■ PROMPT 1 ■
From the album review, write out word for word the part starting with "The album begins" and going on through "this particular piece.".
■ PROMPT 2 ■
Sum up the album review in two sentences.
■ PROMPT 3 ■
According to the album review, in what city was PersonA recorded?

■ SOURCE EXTRACT ■
----------------
Edward Sharpe & The Magnetic Zeros
Community Music/Fontana North
Edward Sharpe & the Magnetic Zeros has dropped its fourth Album, PersonA, following its previously self-titled release three years prior. This Californian Indie, Folk, Hippie Fusion band has been touring around positive vibes since 2007 with a very loving, psychedelic sound. They currently have a 10-member lineup that plays a variety of strings, horns, keys, and percussion, fronted by the tantalizing vocals of Alex Ebert. After parting ways with the longtime accompanying vocalist Jade Castrinos the band has continued to write, perform and tour internationally. Rumour has it that the recording of this album was almost entirely in one room together. The LP was recorded in New Orleans, which has deep roots in music – especially in jazz – and you can hear some of the subtle influences of this in many of the tracks.
PersonA’s album cover shows Edward Sharpe crossed out of the band’s name in red paint. For those unfamiliar, the name Edward Sharpe was created as a kind of a messianic alter ego of a bandleader imagined up and written about by frontman Alex Ebert while in rehab. So this imagery could imply either the abandonment of the messianic figure in relationship to the band, or perhaps turning a new leaf and an evolution of the band as a whole. Reinventing themselves; the album is appropriately titled PersonA.
The album begins with “Hot Coals,” a track released last fall. Right from the get-go Ebert shows off his higher vocal range coinciding with deep ominous tones combined with mellifluous guitar plucks. This transforms into a less energetic experimental funk sound. An old-timey piano sound starts up as keys dance across smooth kicks and snares mixed with bassy hums. Even some of the subtle swearing contained in the track comes across as lighthearted within the context of the vocal pitch. In the last stretch of this seven-minute jam session as different instruments take turns taking the forefront of the sound. Vocals and violins echo along horns and electric organs showing off the full range of instruments involved in this particular piece.
----------------
■ SUPPLIED DATA ■
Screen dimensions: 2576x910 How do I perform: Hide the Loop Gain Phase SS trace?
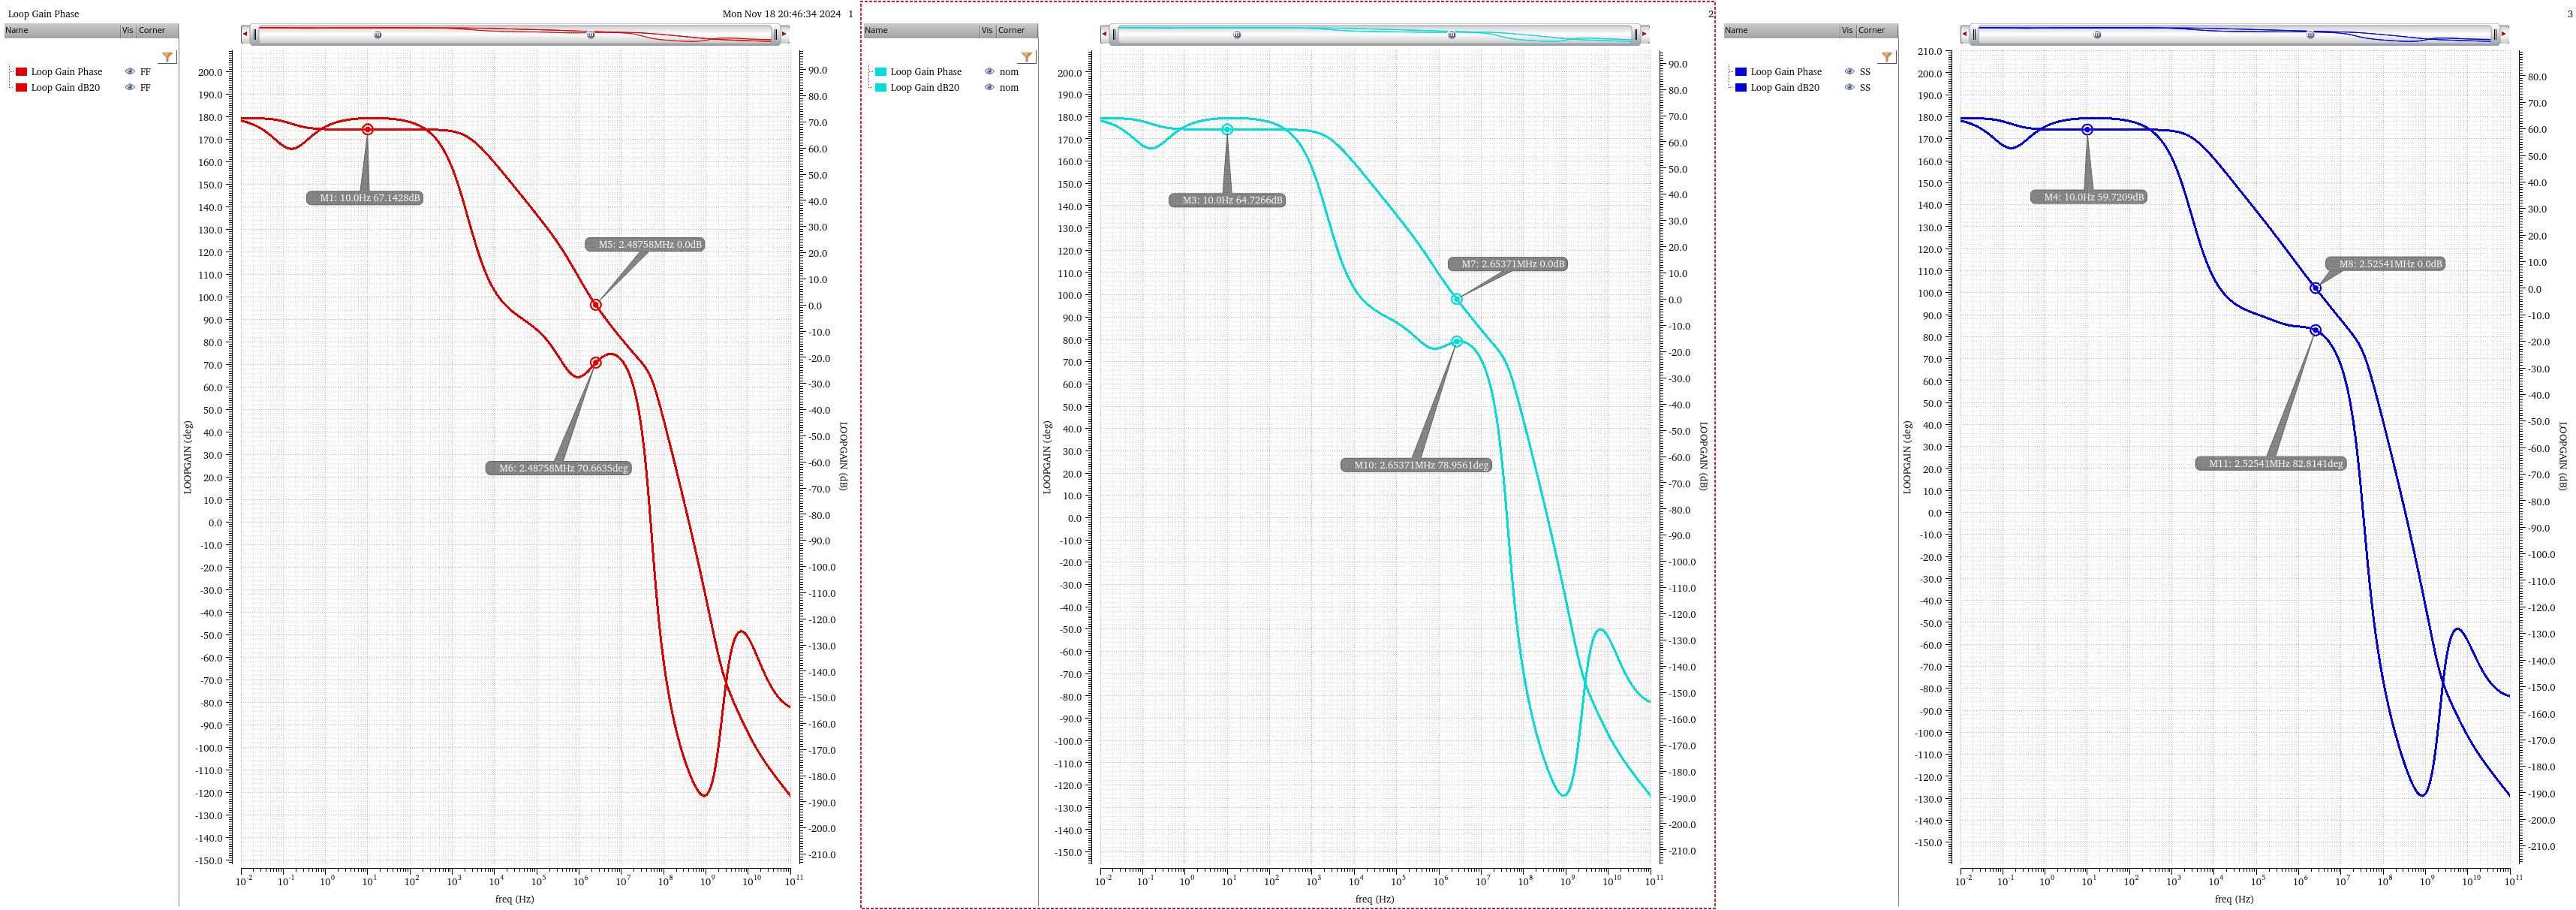1850,71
----------------
■ EXPECTED OUTPUT 1 ■
The album begins with “Hot Coals,” a track released last fall. Right from the get-go Ebert shows off his higher vocal range coinciding with deep ominous tones combined with mellifluous guitar plucks. This transforms into a less energetic experimental funk sound. An old-timey piano sound starts up as keys dance across smooth kicks and snares mixed with bassy hums. Even some of the subtle swearing contained in the track comes across as lighthearted within the context of the vocal pitch. In the last stretch of this seven-minute jam session as different instruments take turns taking the forefront of the sound. Vocals and violins echo along horns and electric organs showing off the full range of instruments involved in this particular piece.

■ EXPECTED OUTPUT 2 ■
Edward Sharpe & the Magnetic Zeros, a 10-member Californian band fronted by Alex Ebert, has released its fourth album, PersonA, recorded in New Orleans, and its cover shows the name Edward Sharpe crossed out in red paint, which the review reads as either dropping that messianic alter ego or a reinvention of the band. The album opens with the seven-minute "Hot Coals," which moves from high vocals and guitar plucks into experimental funk and old-timey piano, with different instruments taking turns in front near the end.

■ EXPECTED OUTPUT 3 ■
New Orleans.